Su Slate, Ellissa Strauss fa notare, tuttavia, che si trattava di un bambino eccessivamente effeminato, un modello in miniatura, praticamente l'avvilente stereotipo dell'omosessuale. Si trattò di un errore condonabile o, semplicemente, di un passo obbligato? Le reazioni furono discordi. Oggi, invece, con #dadswhoplaywithbarbies, la Mattel ha fatto il pieno di consensi: nessuna campagna di marketing prima d'ora aveva pensato di trasmettere ai ragazzi l'idea che giocare come ragazze sia del tutto naturale e divertente e non depotenzi o alteri la virilità. Prima di adesso si era sempre e solo intervenuti sulle bambine, così come si continua a intervenire, se allarghiamo lo sguardo, sulle donne: è quasi sempre sull'accesso femminile a ruoli maschili che si fanno campagne, pubblicità progresso, manifestazioni e mai il contrario. Un modo di procedere che, secondo l'intuizione della Mattel, lascia trasparire una discriminazione del femminile.
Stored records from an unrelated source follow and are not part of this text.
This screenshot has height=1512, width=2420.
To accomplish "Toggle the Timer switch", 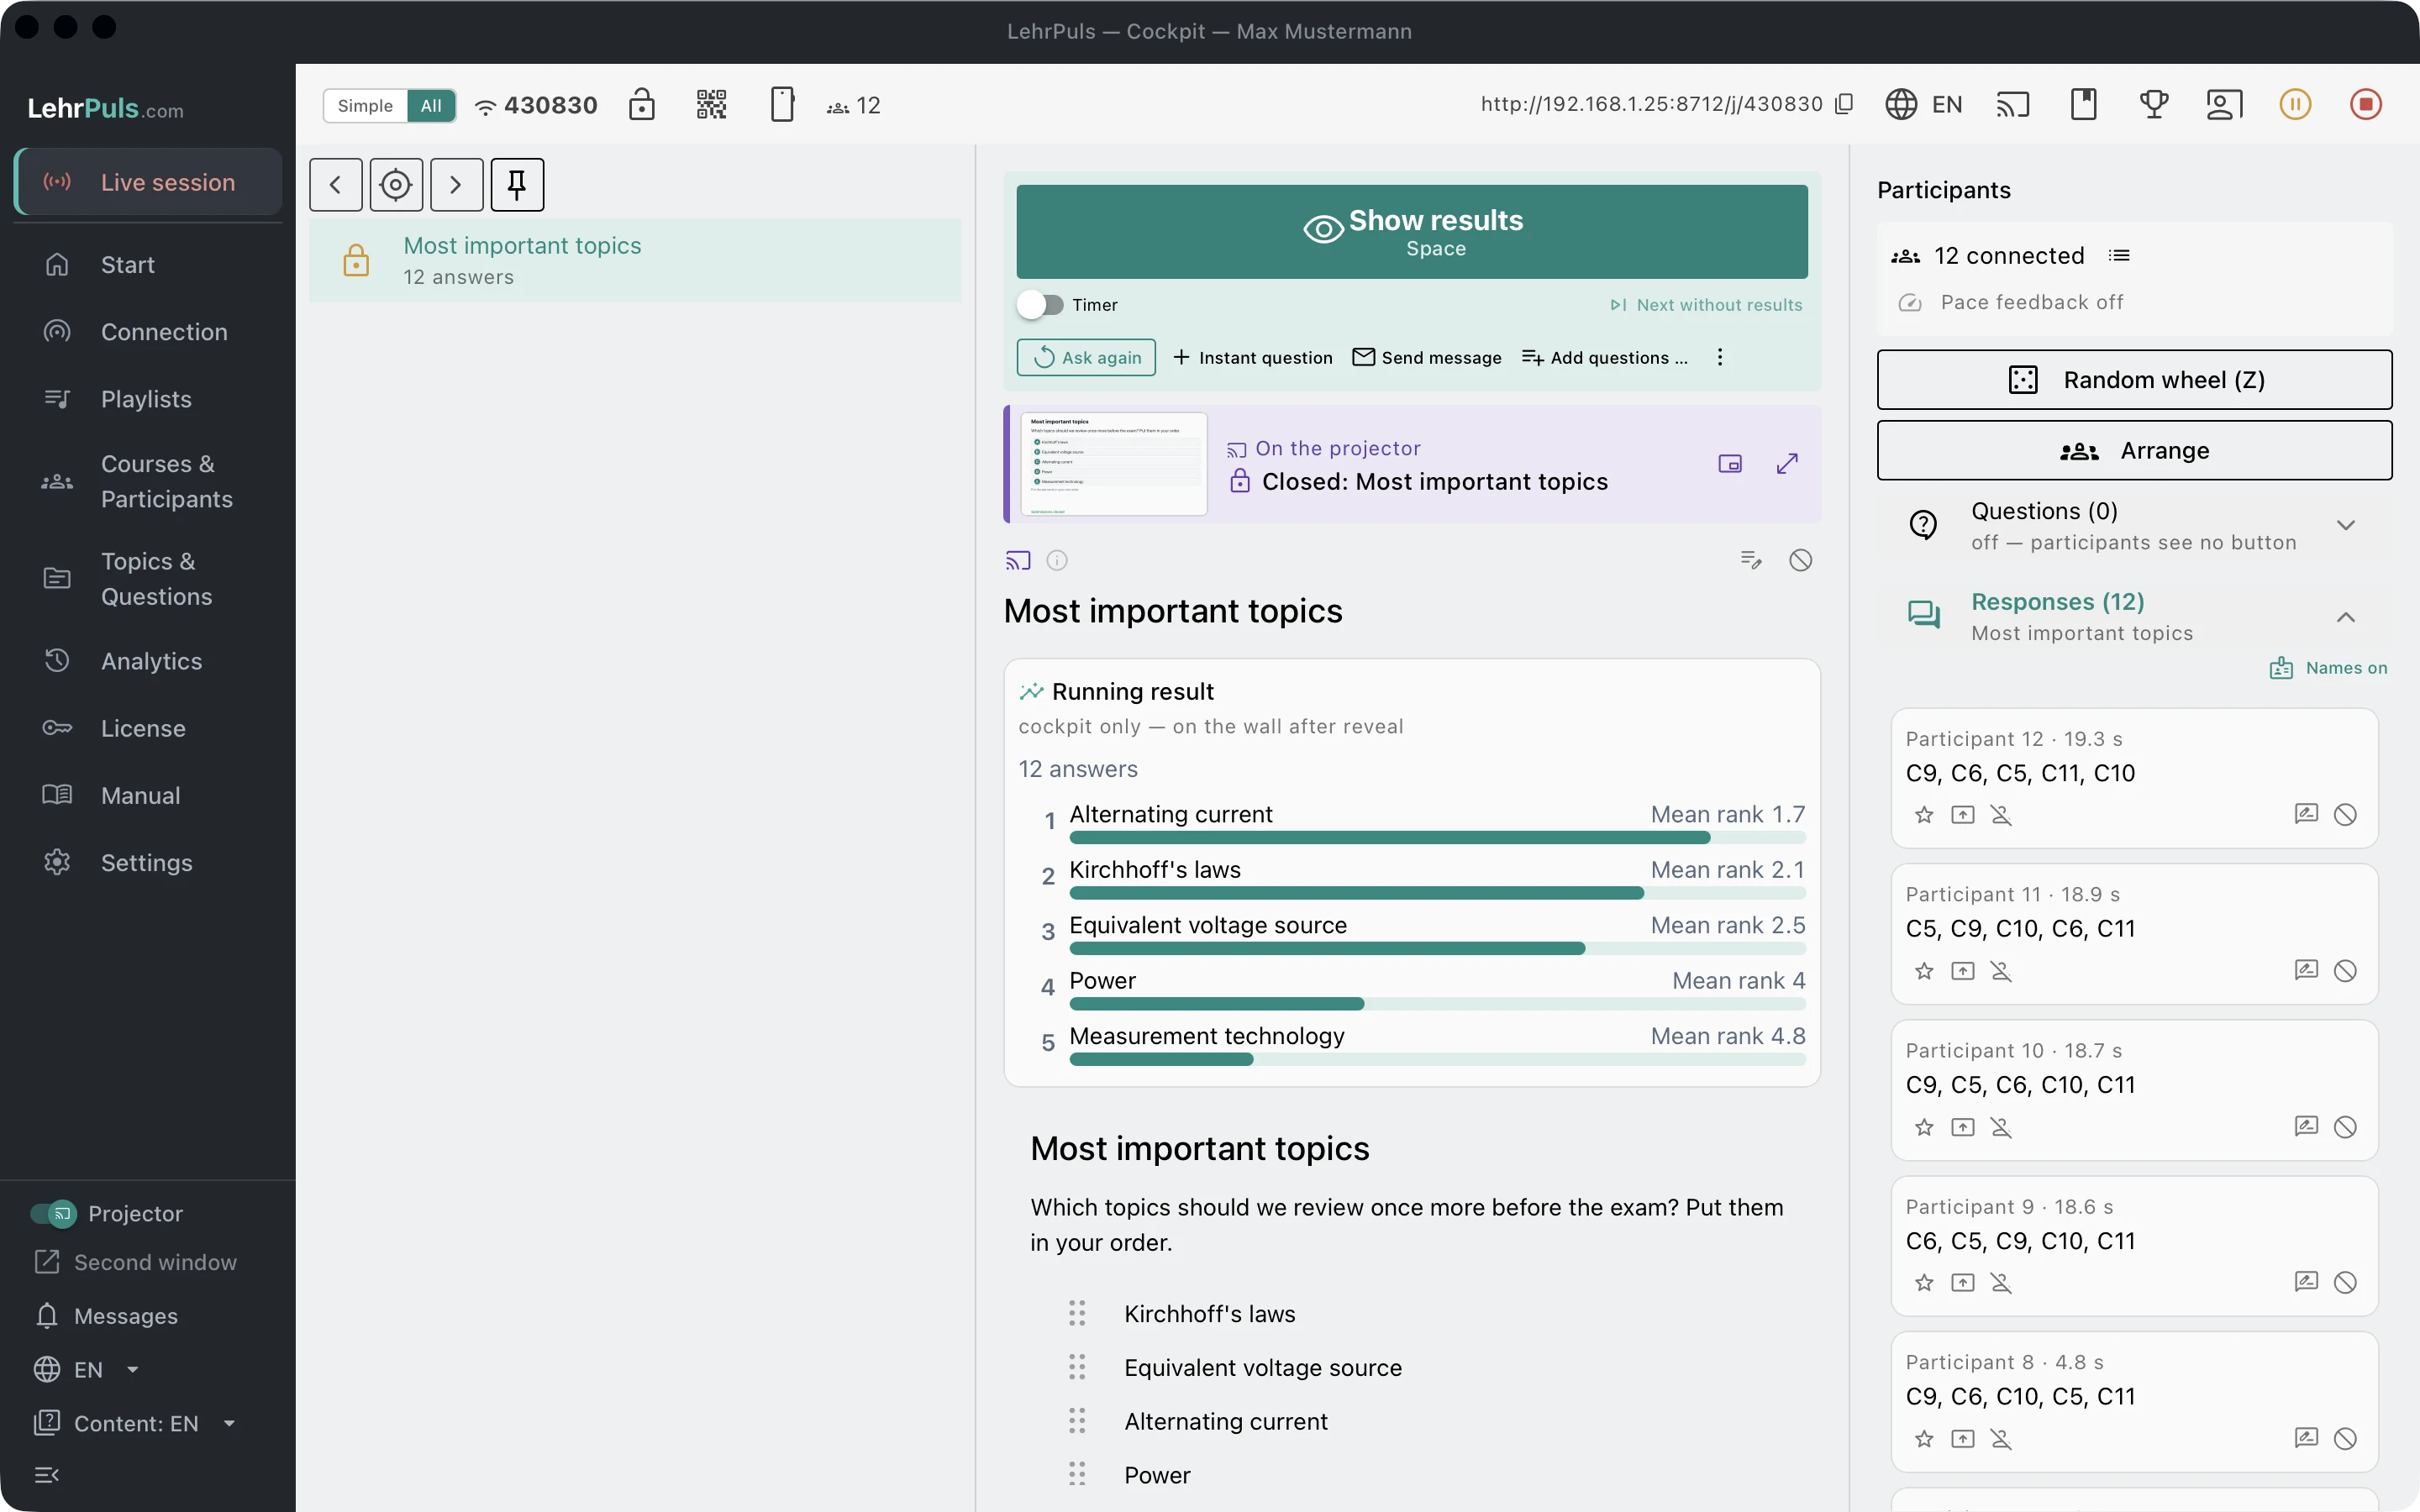I will [x=1041, y=305].
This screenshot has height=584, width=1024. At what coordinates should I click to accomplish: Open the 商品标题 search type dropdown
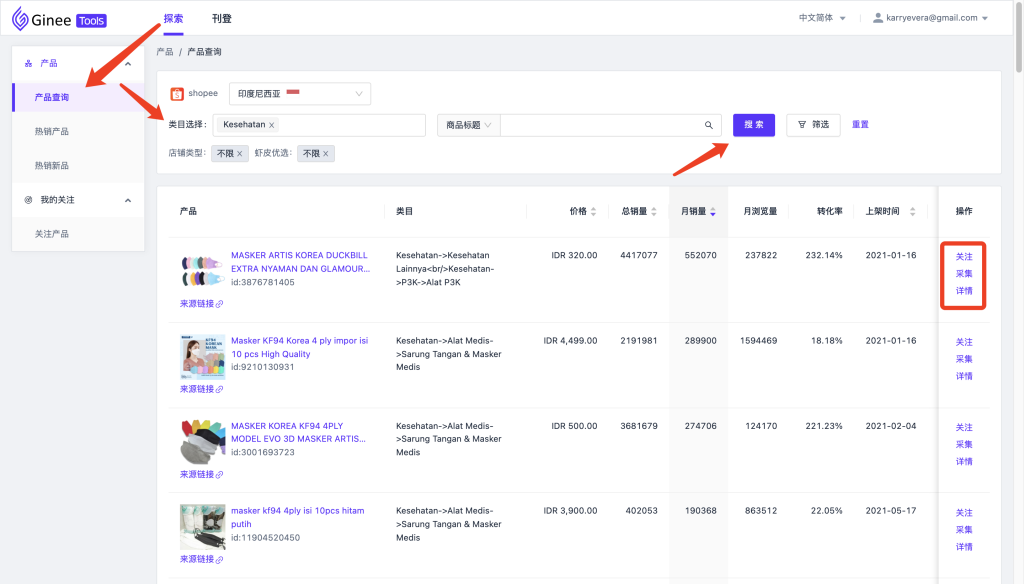pos(469,125)
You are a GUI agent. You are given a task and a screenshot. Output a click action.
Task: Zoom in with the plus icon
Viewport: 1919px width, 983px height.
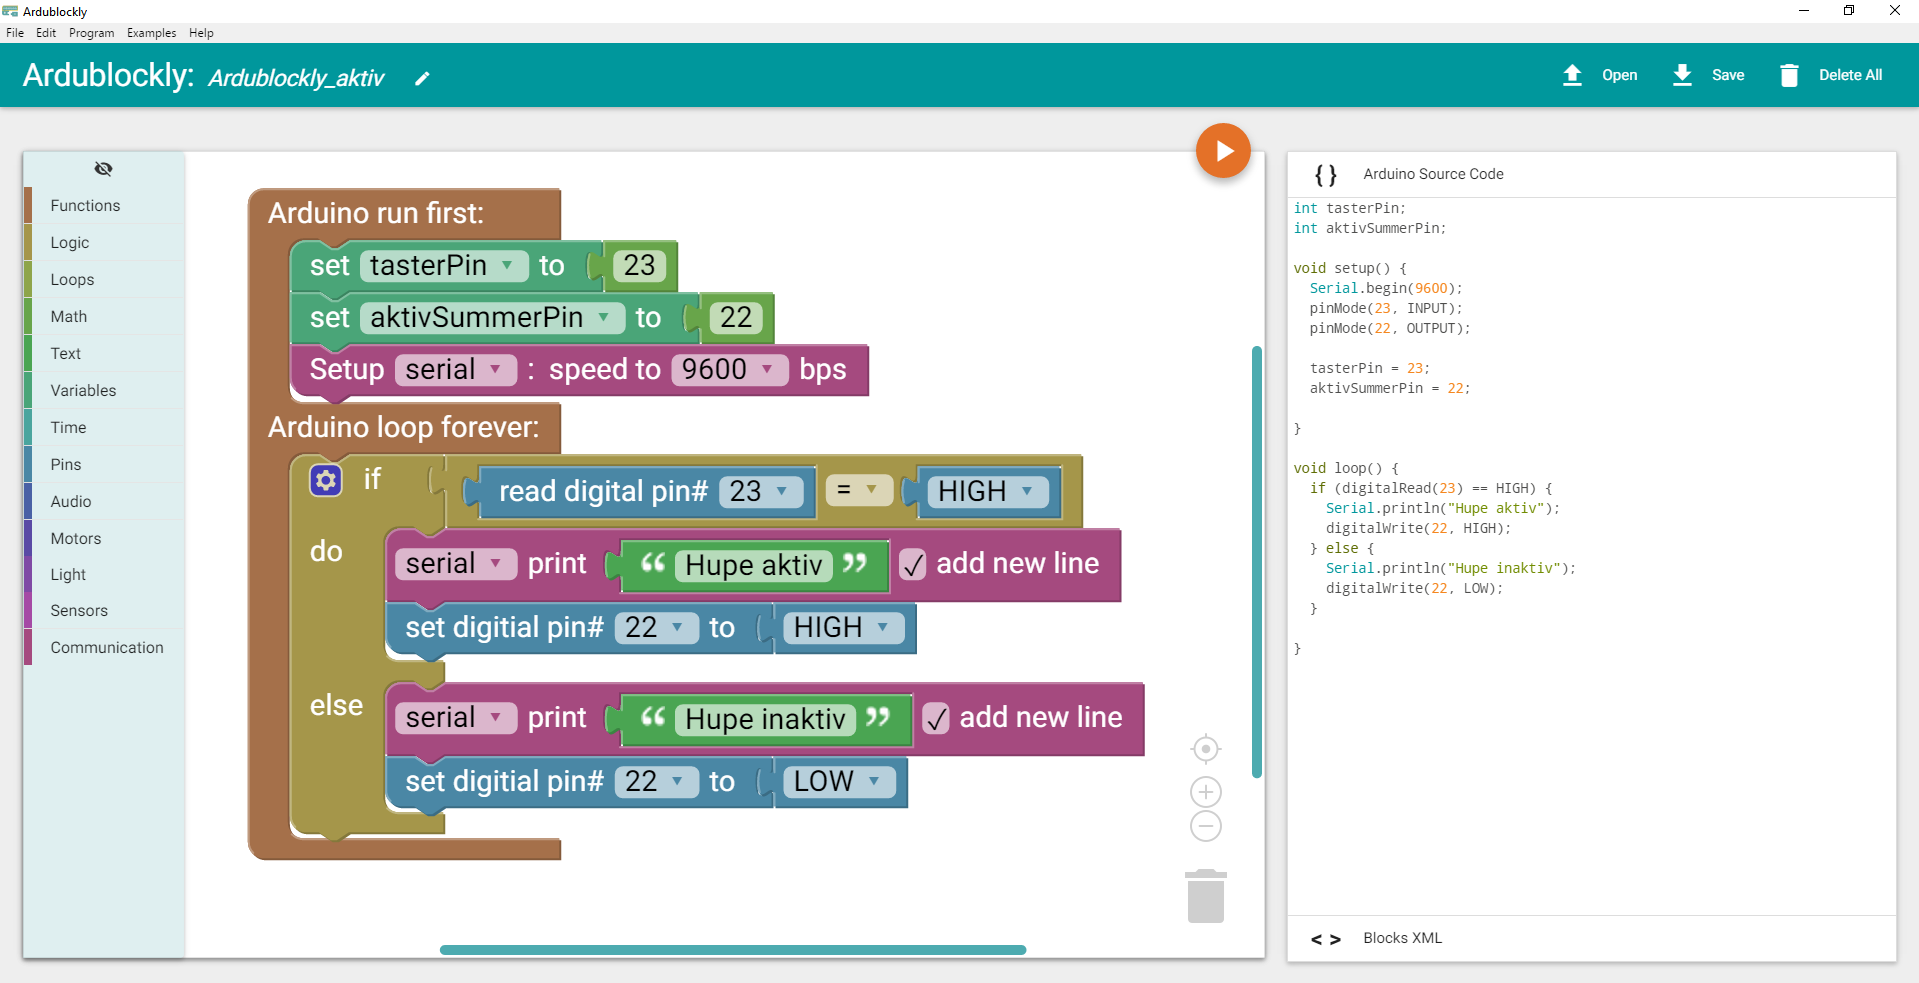click(x=1206, y=792)
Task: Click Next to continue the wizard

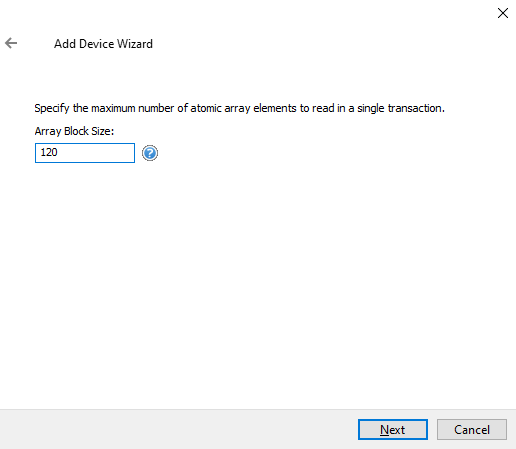Action: 393,430
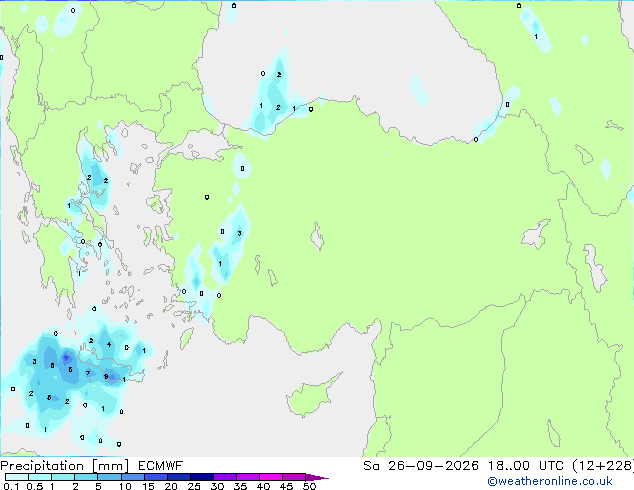Open the weatheronline.co.uk copyright link

coord(550,481)
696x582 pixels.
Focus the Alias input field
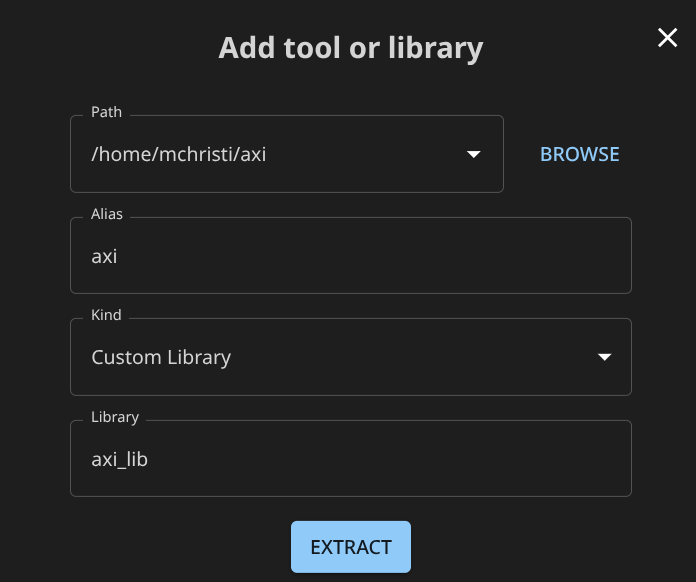coord(350,256)
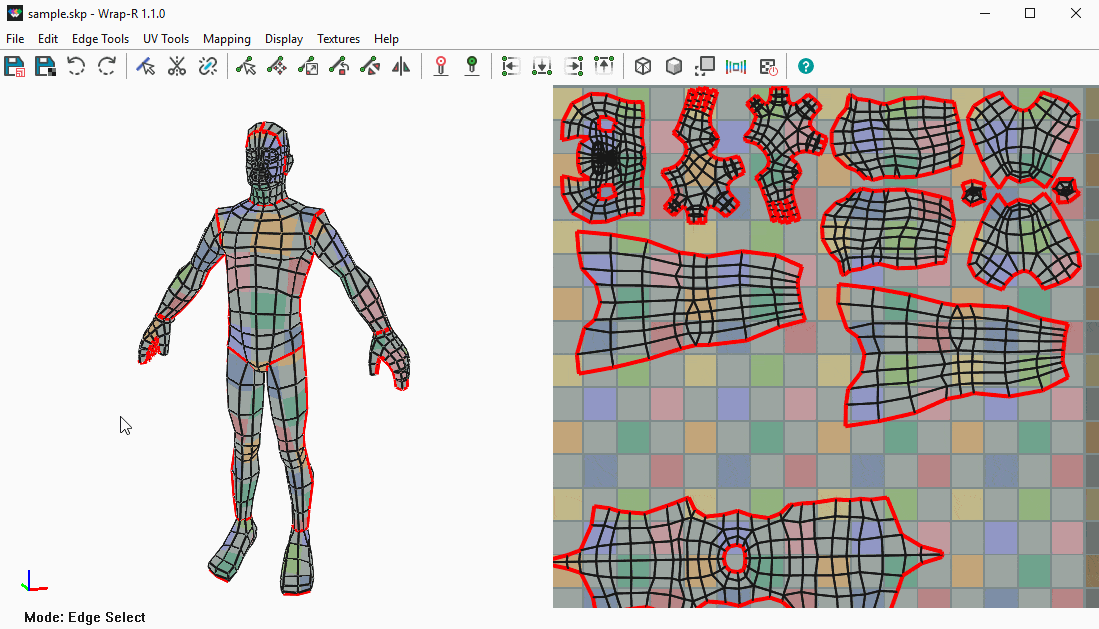The height and width of the screenshot is (629, 1099).
Task: Open the Edge Tools menu
Action: pyautogui.click(x=100, y=39)
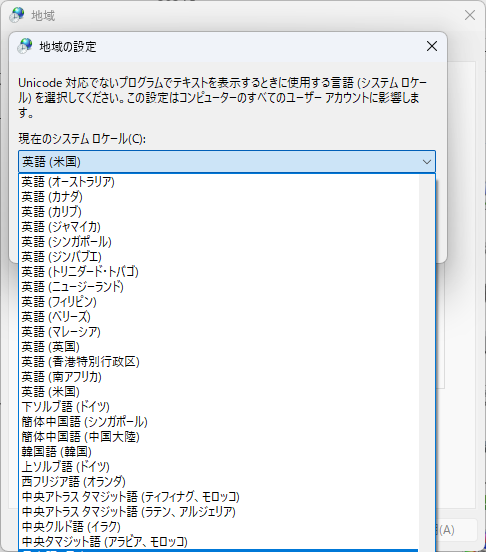Choose 韓国語 (韓国) from the list
Image resolution: width=486 pixels, height=552 pixels.
click(219, 452)
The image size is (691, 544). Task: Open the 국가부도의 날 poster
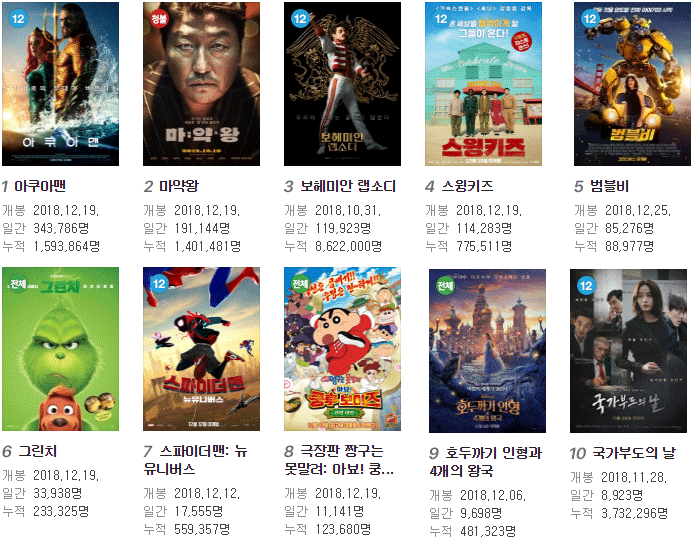pos(628,351)
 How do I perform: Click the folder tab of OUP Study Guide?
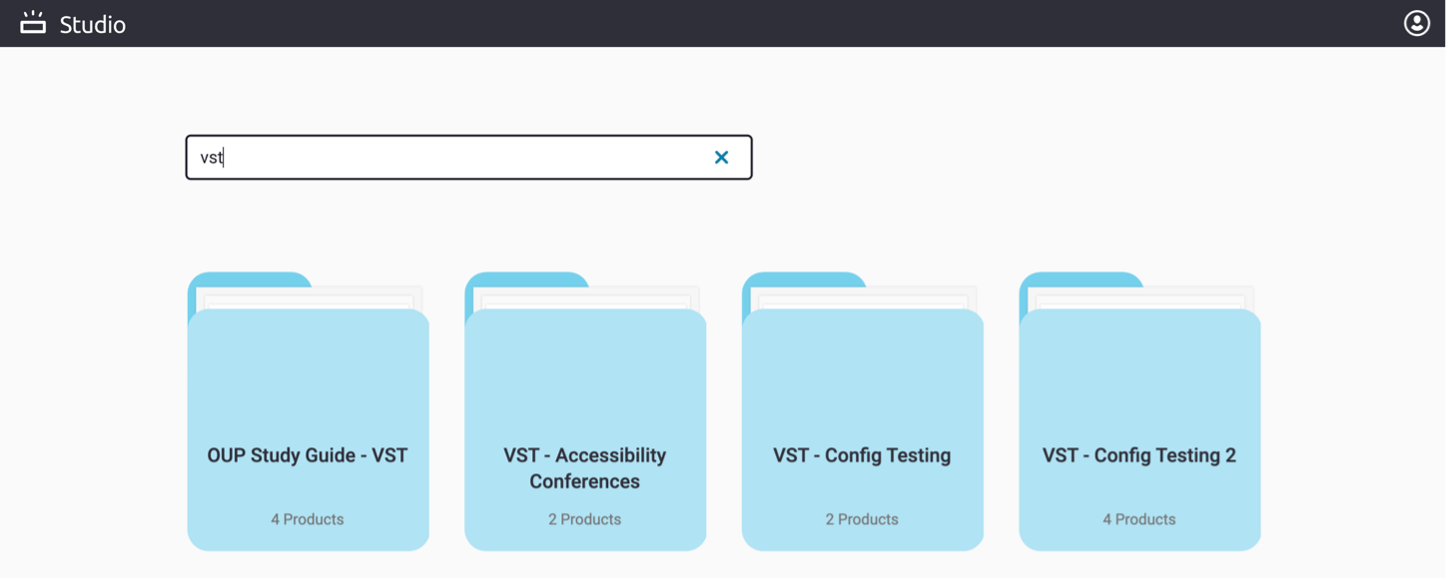[x=250, y=279]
Pertanto, la donna manager è un simbolo che comincia a scricchiolare: alle sue - inevitabili - conseguenze problematiche, si candida a offrire riparazione l'uomo just like a woman. Nessuna post femminista ha avuto da ridire: non era mai capitato, nella lunga storia aziendale della Mattel. Effettivamente, pur dentro il discutibile solco della parità indifferenziata, questo nuovo spot fa due cose importanti: ribadisce l'esistenza di uno specifico femminile e, soprattutto, ne mostra la conciliabilità con quello maschile, dicendo così, di quest'ultimo, che a sostanziarlo non ci sono solo la temerarietà, la durezza, la competizione, ma pure la dolcezza, la levità, il desiderio di pace domestica.

 

Smantellare il gravoso stereotipo costruito addosso ai maschi, ora che la loro delicatezza non è più un tabù, comincia a farsi istanza socio-culturale. In questo senso, la nuova declinazione della paternità, ridefinita in questi anni, ha fatto da apripista. È lecito o quantomeno corretto che i veicoli di queste ridiscussioni progressiste siano i giocattoli e, quindi, in definitiva, i bambini?

 

Dopo il primo minuto e mezzo di papà che si divertono un mondo con le proprie figlie a giocare a Barbie dottoressa, astronauta e ginnasta in meditazione, lo spot si conclude con la scritta "il tempo speso nel suo mondo immaginario è un investimento nel mondo reale". “Investimento” è una parola per grandi che illumina il lato oscuro di questa e molte altre manovre correttive di ciò che impartiamo ai bambini: li facciamo giocare al mondo che vogliamo noi.

 

Nella cartella stampa di presentazione dello spot, è citata una ricerca della dottoressa Linda Nielsen della Wake Forest University, secondo la quale le ragazze che hanno avuto, nell'età infantile, un rapporto molto giocoso, confidenziale e amorevole con i propri padri, da grandi sono molto meno soggette a problemi di autostima. Nel 1973, Peter Bodganovich arriva al cinema con uno dei suoi film migliori: si chiama "Paper Moon" e racconta la storia di uno squattrinato che si guadagna a stento da vivere truffando le vedove del Kansas. Quando, però, gli viene affidata un'estranea bimbetta appena rimasta orfana, tutto cambia: da orso burbero e cinico, si trasforma in un padre. Sebbene sia la bambina per prima a doversi guadagnare la fiducia di lui, dimostrandogli le sue capacità di teppa e una piena autonomia d'azione e giudizio, sono il mondo, i sogni, le tenerezze di lei che danno forma al loro rapporto. Lui non interviene mai su di lei. L'autenticità infiocchettata dello spot Mattel, invece, è a misura di adulti. Dalla parte delle bambine, esattamente come era quarant’anni fa, continua a essere assai predominante la presenza di adulti che manipolano la loro infanzia.